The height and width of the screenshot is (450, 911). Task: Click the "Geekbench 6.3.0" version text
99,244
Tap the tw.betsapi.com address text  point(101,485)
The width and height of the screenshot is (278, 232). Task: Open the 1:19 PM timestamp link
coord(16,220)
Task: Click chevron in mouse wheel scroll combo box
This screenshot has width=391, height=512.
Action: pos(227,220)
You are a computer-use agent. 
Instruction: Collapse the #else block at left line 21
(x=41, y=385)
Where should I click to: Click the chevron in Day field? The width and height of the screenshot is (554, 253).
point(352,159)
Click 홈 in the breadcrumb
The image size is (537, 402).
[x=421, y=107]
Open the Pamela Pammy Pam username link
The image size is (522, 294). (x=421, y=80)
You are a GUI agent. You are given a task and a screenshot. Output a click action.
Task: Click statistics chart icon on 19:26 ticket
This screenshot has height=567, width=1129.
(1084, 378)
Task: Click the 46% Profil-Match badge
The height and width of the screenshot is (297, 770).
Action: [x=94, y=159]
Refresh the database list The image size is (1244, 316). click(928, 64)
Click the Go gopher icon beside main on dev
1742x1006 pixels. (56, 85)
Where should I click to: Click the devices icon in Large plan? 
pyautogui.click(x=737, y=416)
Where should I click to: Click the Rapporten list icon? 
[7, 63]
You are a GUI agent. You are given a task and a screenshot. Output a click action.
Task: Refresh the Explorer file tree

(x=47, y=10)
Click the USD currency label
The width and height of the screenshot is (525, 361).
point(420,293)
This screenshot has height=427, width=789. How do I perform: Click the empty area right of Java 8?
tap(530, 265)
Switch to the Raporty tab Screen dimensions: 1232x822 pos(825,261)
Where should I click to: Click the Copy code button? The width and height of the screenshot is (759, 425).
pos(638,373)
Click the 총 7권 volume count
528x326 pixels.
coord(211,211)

--- --- ---

WHAT NEEDS TO BE DONE —
Please lay out the data above as a Markdown table with the columns Row and Line, one row for each line, numbered in order and leaving out blank lines.

REPLY TO THE TASK —
| Row | Line |
|---|---|
| 1 | The height and width of the screenshot is (450, 911). Task: Click the "Geekbench 6.3.0" version text |
| 2 | 99,244 |
| 3 | Tap the tw.betsapi.com address text  point(101,485) |
| 4 | The width and height of the screenshot is (278, 232). Task: Open the 1:19 PM timestamp link |
| 5 | coord(16,220) |
| 6 | Task: Click chevron in mouse wheel scroll combo box |
| 7 | This screenshot has width=391, height=512. |
| 8 | Action: pos(227,220) |
| 9 | You are a computer-use agent.  |
| 10 | Instruction: Collapse the #else block at left line 21 |
| 11 | (x=41, y=385) |
| 12 | Where should I click to: Click the chevron in Day field? The width and height of the screenshot is (554, 253). |
| 13 | point(352,159) |
| 14 | Click 홈 in the breadcrumb |
| 15 | The image size is (537, 402). |
| 16 | [x=421, y=107] |
| 17 | Open the Pamela Pammy Pam username link |
| 18 | The image size is (522, 294). (x=421, y=80) |
| 19 | You are a GUI agent. You are given a task and a screenshot. Output a click action. |
| 20 | Task: Click statistics chart icon on 19:26 ticket |
| 21 | This screenshot has height=567, width=1129. |
| 22 | (1084, 378) |
| 23 | Task: Click the 46% Profil-Match badge |
| 24 | The height and width of the screenshot is (297, 770). |
| 25 | Action: [x=94, y=159] |
| 26 | Refresh the database list The image size is (1244, 316). click(928, 64) |
| 27 | Click the Go gopher icon beside main on dev |
| 28 | 1742x1006 pixels. (56, 85) |
| 29 | Where should I click to: Click the devices icon in Large plan?  |
| 30 | pyautogui.click(x=737, y=416) |
| 31 | Where should I click to: Click the Rapporten list icon?  |
| 32 | [7, 63] |
| 33 | You are a GUI agent. You are given a task and a screenshot. Output a click action. |
| 34 | Task: Refresh the Explorer file tree |
| 35 | (x=47, y=10) |
| 36 | Click the USD currency label |
| 37 | The width and height of the screenshot is (525, 361). |
| 38 | point(420,293) |
| 39 | This screenshot has height=427, width=789. How do I perform: Click the empty area right of Java 8? |
| 40 | tap(530, 265) |
| 41 | Switch to the Raporty tab Screen dimensions: 1232x822 pos(825,261) |
| 42 | Where should I click to: Click the Copy code button? The width and height of the screenshot is (759, 425). |
| 43 | pos(638,373) |
| 44 | Click the 총 7권 volume count |
| 45 | 528x326 pixels. |
| 46 | coord(211,211) |